Copy out the records below line for line, with no changes.

==================================================

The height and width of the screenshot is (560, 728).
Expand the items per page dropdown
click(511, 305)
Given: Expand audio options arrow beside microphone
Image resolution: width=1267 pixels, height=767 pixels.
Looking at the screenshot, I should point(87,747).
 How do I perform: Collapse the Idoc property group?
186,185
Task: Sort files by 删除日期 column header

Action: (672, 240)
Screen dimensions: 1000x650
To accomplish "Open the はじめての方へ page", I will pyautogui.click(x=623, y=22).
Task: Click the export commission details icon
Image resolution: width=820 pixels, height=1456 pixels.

==================================================

▶ **Answer to this exercise**:
The height and width of the screenshot is (560, 728).
Expand the items per page dropdown
click(511, 305)
Given: Expand audio options arrow beside microphone
Image resolution: width=1267 pixels, height=767 pixels.
Looking at the screenshot, I should point(87,747).
 How do I perform: Collapse the Idoc property group?
186,185
Task: Sort files by 删除日期 column header

Action: (672, 240)
Screen dimensions: 1000x650
To accomplish "Open the はじめての方へ page", I will pyautogui.click(x=623, y=22).
Task: Click the export commission details icon
Image resolution: width=820 pixels, height=1456 pixels.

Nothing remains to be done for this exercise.